Starbucks and some of the other businesses that were sued under the law have already put up the warnings signs the law requires, even though the case is still being argued in a Los Angeles courtroom. Consumers who pause to read the signs might reasonably conclude that their morning fix could harm or even kill them. But Proposition 65 warnings have become such a common sight in the Golden State — in parking lots, hotels, office buildings, amusement parks and gas stations, to name a few places — that they’re not so attention-grabbing any more.

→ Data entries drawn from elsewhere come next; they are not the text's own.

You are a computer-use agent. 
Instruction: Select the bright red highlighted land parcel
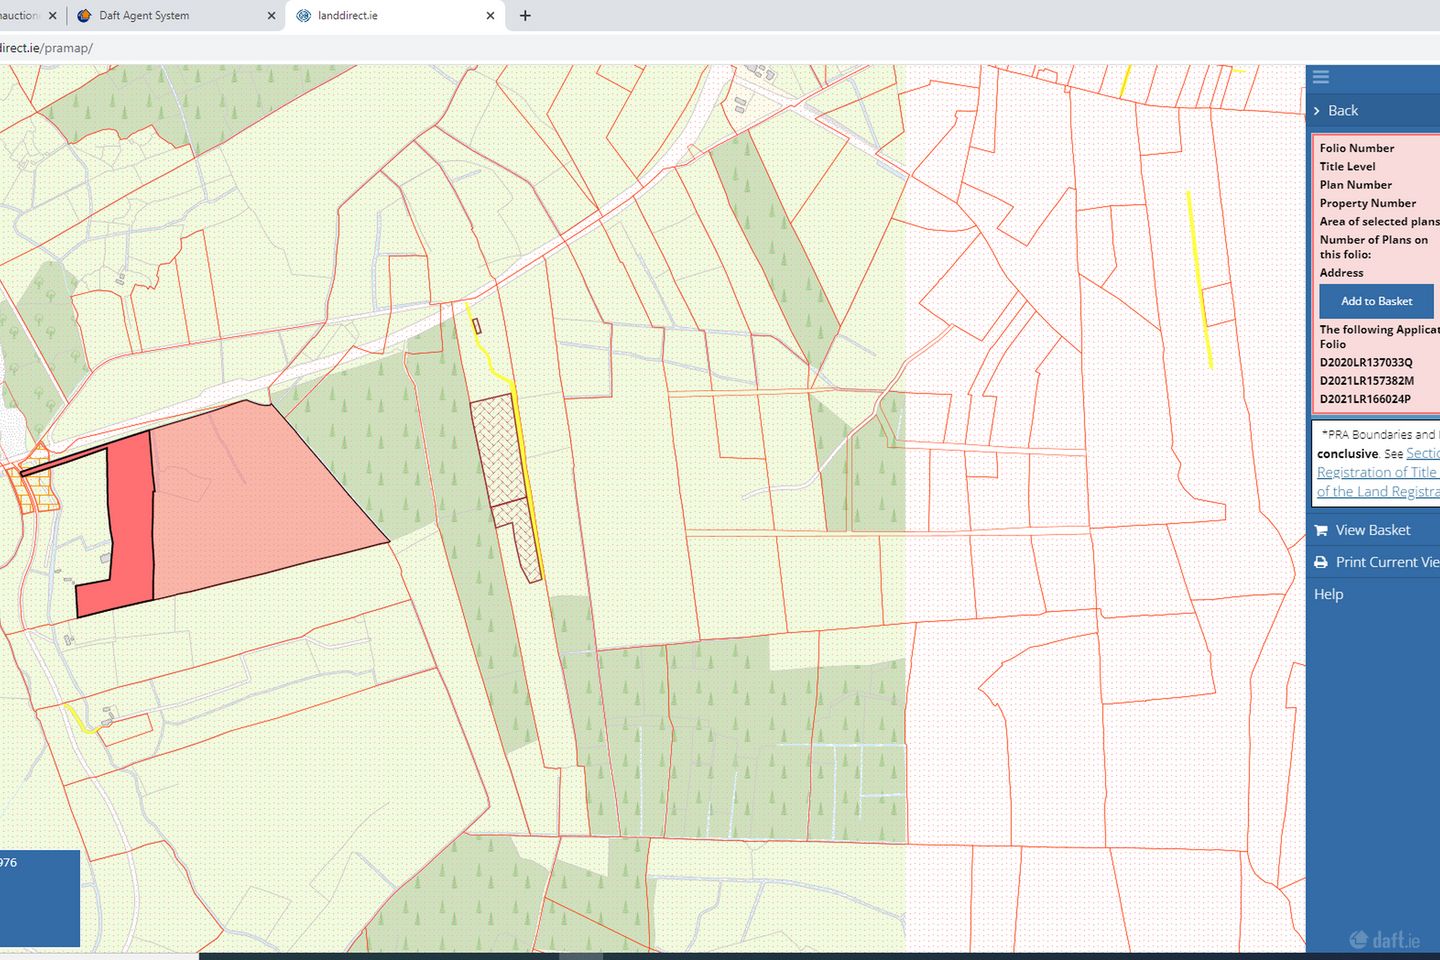(x=130, y=520)
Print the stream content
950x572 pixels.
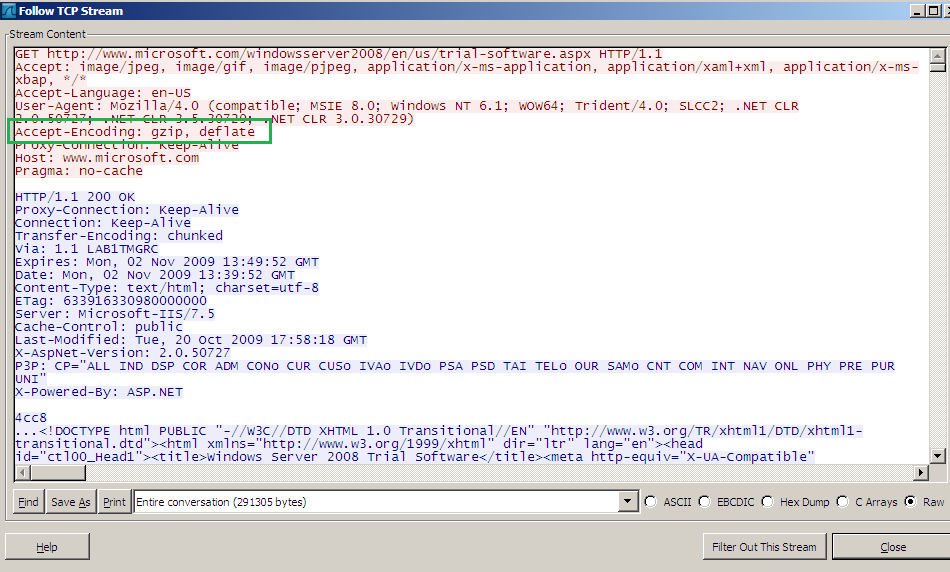pos(114,502)
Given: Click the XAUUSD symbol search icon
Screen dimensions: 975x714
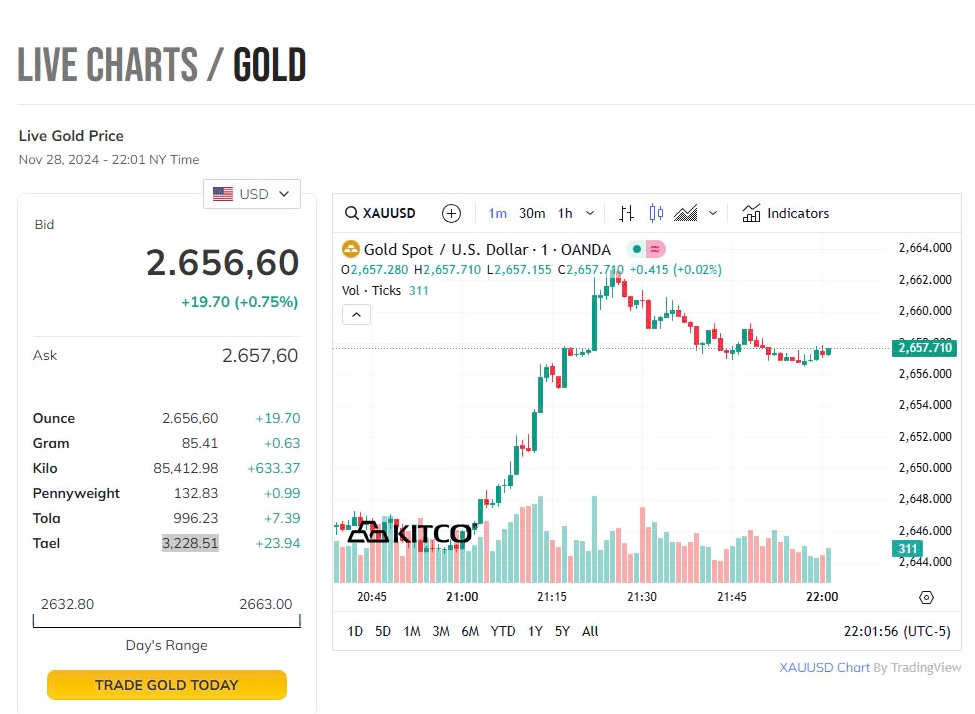Looking at the screenshot, I should [351, 213].
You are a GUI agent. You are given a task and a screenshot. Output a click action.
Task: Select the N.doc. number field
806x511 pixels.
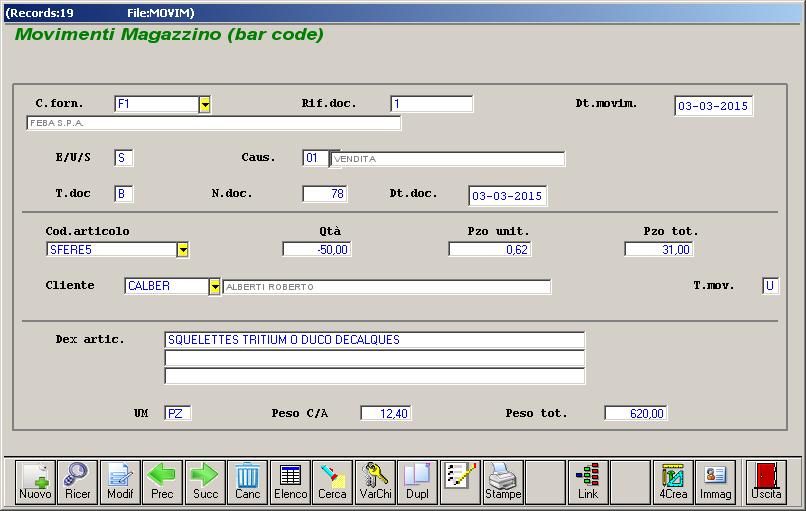324,194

This defeats the purpose of Proposition 65, which was conceived as a way to alert consumers to when they may be exposed to lead and other dangerous chemicals — and spur companies to use fewer of them. The lawsuits authorized by the law, however, have prompted businesses to post prophylactic warnings regardless of the severity of the risk. And the signs they post don’t provide the context to help people make educated decisions about the risk they face. Many don’t even identify which chemical or chemicals are at issue.
State regulators are updating the Proposition 65 signs to offer more information to consumers, including the identity of at least one of the chemicals present. Still, the update won’t fix the larger problem of having so many warnings posted that consumers have trouble telling large risks from small ones.
If the coffee industry loses this legal fight, and it easily could, it would mean countless additional warnings crowding the public space. And to what end? Removing acrylamide, which is produced when coffee is roasted, isn’t a viable option at the moment. Nor does it seem necessary yet — the cancer jury is still out on acrylamide, which also turns up when potatoes are fried and toast is burned.
Dangerous chemicals are so widespread, it’s impossible to conduct a normal life without encountering them. This is why it is important to warn consumers about serious health risks, not merely conjectural ones. Proposition 65 is not accomplishing that, and by rendering people numb to the warnings, it may in fact be doing more harm than good.
The prospect that warnings might be added to every cup of coffee seemed like a joke back in 1986, when opponents of the proposal touted its potential misuse. We pooh-poohed those claims at the time, even though we opposed the initiative as too inflexible.
“To be sure, the potential problems would not approach the grossly exaggerated levels predicted by the anti-Proposition 65 campaign, led by oil and chemical companies and the agriculture industry,” we wrote. “Passage of Proposition 65 will not lead to the banning of ordinary table salt or require warning labels on every apple sold or cup of coffee served in California.”
The fact that the most outlandish prediction may now come true only underscores the need for fixing or replacing this law.